Flipcash deployed USDF on Solana rather than Coinbase’s Base network, demonstrating the platform supports multiple chains. Coinbase lists Solana, Ethereum and Base among supported networks, and companies are advised to confirm current chain availability during onboarding.

The platform’s backing model uses USDC issued by Circle and held in Coinbase custody. That arrangement places USDC reserves under Coinbase’s institutional custody procedures and applies Coinbase’s AML, KYC and money-transmission controls to the issuance layer.

Coinbase requires partner review during onboarding rather than offering a self-serve developer sandbox. The gated process applies compliance and regulatory checks before a business can issue a branded stablecoin.

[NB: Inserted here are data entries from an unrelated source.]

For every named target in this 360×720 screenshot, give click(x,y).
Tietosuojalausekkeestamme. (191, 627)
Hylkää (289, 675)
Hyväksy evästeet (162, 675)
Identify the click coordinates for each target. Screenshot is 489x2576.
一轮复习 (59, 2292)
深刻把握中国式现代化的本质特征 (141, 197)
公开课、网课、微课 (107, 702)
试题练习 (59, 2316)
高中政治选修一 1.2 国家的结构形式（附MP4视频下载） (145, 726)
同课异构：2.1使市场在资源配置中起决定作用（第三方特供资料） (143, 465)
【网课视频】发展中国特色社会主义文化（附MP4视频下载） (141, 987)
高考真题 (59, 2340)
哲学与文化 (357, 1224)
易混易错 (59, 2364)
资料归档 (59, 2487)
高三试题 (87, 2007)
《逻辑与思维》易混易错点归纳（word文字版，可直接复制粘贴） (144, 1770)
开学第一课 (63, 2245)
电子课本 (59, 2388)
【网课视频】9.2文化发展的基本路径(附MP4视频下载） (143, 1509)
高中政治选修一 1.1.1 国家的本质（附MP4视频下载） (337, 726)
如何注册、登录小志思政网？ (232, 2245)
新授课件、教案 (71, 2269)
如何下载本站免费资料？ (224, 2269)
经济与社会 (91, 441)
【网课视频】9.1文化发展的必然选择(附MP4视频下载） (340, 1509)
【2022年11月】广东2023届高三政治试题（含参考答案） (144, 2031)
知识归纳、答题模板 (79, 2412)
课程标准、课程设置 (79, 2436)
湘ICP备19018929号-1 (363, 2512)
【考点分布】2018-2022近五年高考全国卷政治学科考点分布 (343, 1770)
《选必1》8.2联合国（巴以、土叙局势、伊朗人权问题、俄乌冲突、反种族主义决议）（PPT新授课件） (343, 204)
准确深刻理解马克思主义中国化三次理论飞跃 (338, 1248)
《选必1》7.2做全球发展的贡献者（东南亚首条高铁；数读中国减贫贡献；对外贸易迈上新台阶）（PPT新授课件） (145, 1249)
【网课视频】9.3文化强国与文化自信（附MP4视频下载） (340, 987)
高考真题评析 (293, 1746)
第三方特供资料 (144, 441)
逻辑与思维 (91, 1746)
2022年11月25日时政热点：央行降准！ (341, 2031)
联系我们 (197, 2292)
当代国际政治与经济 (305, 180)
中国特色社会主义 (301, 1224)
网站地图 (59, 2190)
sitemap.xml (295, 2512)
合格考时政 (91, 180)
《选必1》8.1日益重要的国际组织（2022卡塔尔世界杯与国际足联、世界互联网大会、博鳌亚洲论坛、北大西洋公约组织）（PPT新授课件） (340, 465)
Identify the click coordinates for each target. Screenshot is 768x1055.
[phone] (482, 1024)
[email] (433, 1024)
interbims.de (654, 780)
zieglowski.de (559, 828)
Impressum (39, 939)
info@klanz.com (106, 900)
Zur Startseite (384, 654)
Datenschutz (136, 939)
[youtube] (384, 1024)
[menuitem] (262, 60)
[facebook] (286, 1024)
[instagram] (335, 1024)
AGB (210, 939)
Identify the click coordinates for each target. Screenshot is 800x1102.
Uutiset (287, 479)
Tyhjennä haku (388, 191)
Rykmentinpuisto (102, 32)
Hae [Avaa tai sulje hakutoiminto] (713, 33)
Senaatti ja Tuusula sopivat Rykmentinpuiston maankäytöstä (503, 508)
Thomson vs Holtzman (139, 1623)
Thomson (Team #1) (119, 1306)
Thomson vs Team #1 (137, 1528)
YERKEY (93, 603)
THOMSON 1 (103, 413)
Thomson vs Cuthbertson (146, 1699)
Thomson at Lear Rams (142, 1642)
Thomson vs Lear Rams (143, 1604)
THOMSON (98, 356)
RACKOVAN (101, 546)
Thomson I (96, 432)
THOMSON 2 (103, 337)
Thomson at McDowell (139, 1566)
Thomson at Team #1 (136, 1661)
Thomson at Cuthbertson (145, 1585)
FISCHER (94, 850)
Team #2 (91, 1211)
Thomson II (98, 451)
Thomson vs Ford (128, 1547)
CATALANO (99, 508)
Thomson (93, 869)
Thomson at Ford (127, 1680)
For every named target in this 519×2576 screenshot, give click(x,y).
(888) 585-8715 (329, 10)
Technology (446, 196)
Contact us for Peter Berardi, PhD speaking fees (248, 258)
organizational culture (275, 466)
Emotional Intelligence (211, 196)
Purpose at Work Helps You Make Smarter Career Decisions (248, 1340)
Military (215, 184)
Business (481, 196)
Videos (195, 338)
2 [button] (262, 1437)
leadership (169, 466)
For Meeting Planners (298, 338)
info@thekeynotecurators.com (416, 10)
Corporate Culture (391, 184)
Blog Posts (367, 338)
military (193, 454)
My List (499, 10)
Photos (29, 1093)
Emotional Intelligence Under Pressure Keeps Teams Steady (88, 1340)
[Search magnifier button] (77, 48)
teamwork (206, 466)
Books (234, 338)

Two other stablecoin infrastructure options operating in 2026 use different approaches. One competitor offers an API-first, self-serve model with sandbox access for developers. Another provider holds deep multi-jurisdictional licenses and uses bank-backed reserve models for clients with extensive international compliance needs. Coinbase’s product targets firms seeking an enterprise partner with exchange-grade custody and compliance rather than a self-serve integration.

Use cases include fintech platforms that want a branded dollar payment instrument, payroll and contractor services that want platform-native balances, marketplaces and creator platforms that want platform-credit mechanics redeemable for USDC, and neobanks that want branded dollar savings without building issuance and custody systems.

The service is not designed for companies that require reserve assets other than USDC, teams that need immediate self-serve sandbox access, businesses that only use domestic ACH or card rails, or entities that require the broadest global regulatory licensing.

Flipcash’s USDF deployment serves as the first production test of Coinbase’s issuance infrastructure. More partners are expected to onboard through 2026. Companies evaluating the service should weigh enterprise onboarding timelines, confirm supported blockchains and integration details with Coinbase, and determine whether a USDC-backed reserve meets their product and regulatory needs.